WHAT IS BEING ASKED
Set down the full listing that follows, word for word.

DATA IN THIS EXERCISE
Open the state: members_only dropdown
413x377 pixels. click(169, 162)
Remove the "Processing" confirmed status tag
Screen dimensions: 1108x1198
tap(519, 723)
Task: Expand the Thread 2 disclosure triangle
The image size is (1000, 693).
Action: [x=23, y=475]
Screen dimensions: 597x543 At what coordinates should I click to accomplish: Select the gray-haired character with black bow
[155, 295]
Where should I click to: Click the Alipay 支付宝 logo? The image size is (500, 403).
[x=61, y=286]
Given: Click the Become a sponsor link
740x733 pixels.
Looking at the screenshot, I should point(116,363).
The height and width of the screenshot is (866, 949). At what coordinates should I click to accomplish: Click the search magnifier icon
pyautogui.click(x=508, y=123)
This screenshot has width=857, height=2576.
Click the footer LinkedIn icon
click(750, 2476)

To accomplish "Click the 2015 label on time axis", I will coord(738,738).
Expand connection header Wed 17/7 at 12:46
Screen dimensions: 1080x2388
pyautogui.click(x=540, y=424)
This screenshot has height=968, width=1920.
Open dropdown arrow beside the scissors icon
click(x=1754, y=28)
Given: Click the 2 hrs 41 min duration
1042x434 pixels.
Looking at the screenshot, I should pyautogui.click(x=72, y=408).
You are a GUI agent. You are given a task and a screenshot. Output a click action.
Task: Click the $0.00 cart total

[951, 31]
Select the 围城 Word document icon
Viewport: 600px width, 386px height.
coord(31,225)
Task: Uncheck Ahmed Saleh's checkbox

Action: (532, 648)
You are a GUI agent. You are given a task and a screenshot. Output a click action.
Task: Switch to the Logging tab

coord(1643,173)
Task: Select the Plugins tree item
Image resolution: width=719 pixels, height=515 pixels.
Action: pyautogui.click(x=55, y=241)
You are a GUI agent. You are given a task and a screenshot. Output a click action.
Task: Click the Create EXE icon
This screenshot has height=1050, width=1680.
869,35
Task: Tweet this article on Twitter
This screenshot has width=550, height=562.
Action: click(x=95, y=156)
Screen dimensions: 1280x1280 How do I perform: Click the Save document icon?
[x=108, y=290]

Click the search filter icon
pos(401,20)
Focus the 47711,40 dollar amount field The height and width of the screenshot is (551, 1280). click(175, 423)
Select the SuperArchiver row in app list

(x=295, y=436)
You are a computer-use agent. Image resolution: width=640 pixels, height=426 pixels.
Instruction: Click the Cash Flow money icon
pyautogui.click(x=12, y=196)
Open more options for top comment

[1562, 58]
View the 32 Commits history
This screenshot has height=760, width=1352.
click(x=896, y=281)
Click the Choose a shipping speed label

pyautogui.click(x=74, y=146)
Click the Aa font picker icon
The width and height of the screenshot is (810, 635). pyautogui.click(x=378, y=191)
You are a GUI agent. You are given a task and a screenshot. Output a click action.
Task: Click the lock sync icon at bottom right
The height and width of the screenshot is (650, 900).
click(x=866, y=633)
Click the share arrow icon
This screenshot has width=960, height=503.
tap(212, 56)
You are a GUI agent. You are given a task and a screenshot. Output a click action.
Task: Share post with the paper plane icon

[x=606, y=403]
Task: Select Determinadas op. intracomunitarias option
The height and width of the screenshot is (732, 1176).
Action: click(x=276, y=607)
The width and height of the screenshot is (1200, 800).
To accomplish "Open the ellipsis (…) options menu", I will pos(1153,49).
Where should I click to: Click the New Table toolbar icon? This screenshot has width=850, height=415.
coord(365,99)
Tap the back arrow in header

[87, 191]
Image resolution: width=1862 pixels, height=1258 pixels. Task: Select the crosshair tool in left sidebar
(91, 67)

OUTPUT OF THE TASK
Open the state: members_only dropdown
413x377 pixels. click(169, 162)
Remove the "Processing" confirmed status tag
Screen dimensions: 1108x1198
tap(519, 723)
Task: Expand the Thread 2 disclosure triangle
The image size is (1000, 693).
Action: [x=23, y=475]
Screen dimensions: 597x543 At what coordinates should I click to accomplish: Select the gray-haired character with black bow
[155, 295]
Where should I click to: Click the Alipay 支付宝 logo? The image size is (500, 403).
[x=61, y=286]
Given: Click the Become a sponsor link
740x733 pixels.
Looking at the screenshot, I should point(116,363).
The height and width of the screenshot is (866, 949). At what coordinates should I click to accomplish: Click the search magnifier icon
pyautogui.click(x=508, y=123)
This screenshot has width=857, height=2576.
Click the footer LinkedIn icon
click(750, 2476)

To accomplish "Click the 2015 label on time axis", I will coord(738,738).
Expand connection header Wed 17/7 at 12:46
Screen dimensions: 1080x2388
pyautogui.click(x=540, y=424)
This screenshot has height=968, width=1920.
Open dropdown arrow beside the scissors icon
click(x=1754, y=28)
Given: Click the 2 hrs 41 min duration
1042x434 pixels.
Looking at the screenshot, I should pyautogui.click(x=72, y=408).
You are a GUI agent. You are given a task and a screenshot. Output a click action.
Task: Click the $0.00 cart total

[951, 31]
Select the 围城 Word document icon
Viewport: 600px width, 386px height.
coord(31,225)
Task: Uncheck Ahmed Saleh's checkbox

Action: (532, 648)
You are a GUI agent. You are given a task and a screenshot. Output a click action.
Task: Switch to the Logging tab

coord(1643,173)
Task: Select the Plugins tree item
Image resolution: width=719 pixels, height=515 pixels.
Action: pyautogui.click(x=55, y=241)
You are a GUI agent. You are given a task and a screenshot. Output a click action.
Task: Click the Create EXE icon
This screenshot has height=1050, width=1680.
869,35
Task: Tweet this article on Twitter
This screenshot has width=550, height=562.
Action: click(x=95, y=156)
Screen dimensions: 1280x1280 How do I perform: Click the Save document icon?
[x=108, y=290]

Click the search filter icon
pos(401,20)
Focus the 47711,40 dollar amount field The height and width of the screenshot is (551, 1280). click(175, 423)
Select the SuperArchiver row in app list

(x=295, y=436)
You are a computer-use agent. Image resolution: width=640 pixels, height=426 pixels.
Instruction: Click the Cash Flow money icon
pyautogui.click(x=12, y=196)
Open more options for top comment

[1562, 58]
View the 32 Commits history
This screenshot has height=760, width=1352.
click(x=896, y=281)
Click the Choose a shipping speed label

pyautogui.click(x=74, y=146)
Click the Aa font picker icon
The width and height of the screenshot is (810, 635). pyautogui.click(x=378, y=191)
You are a GUI agent. You are given a task and a screenshot. Output a click action.
Task: Click the lock sync icon at bottom right
The height and width of the screenshot is (650, 900).
click(x=866, y=633)
Click the share arrow icon
This screenshot has width=960, height=503.
tap(212, 56)
You are a GUI agent. You are given a task and a screenshot. Output a click action.
Task: Share post with the paper plane icon

[x=606, y=403]
Task: Select Determinadas op. intracomunitarias option
The height and width of the screenshot is (732, 1176).
Action: click(x=276, y=607)
The width and height of the screenshot is (1200, 800).
To accomplish "Open the ellipsis (…) options menu", I will pos(1153,49).
Where should I click to: Click the New Table toolbar icon? This screenshot has width=850, height=415.
coord(365,99)
Tap the back arrow in header

[87, 191]
Image resolution: width=1862 pixels, height=1258 pixels. Task: Select the crosshair tool in left sidebar
(91, 67)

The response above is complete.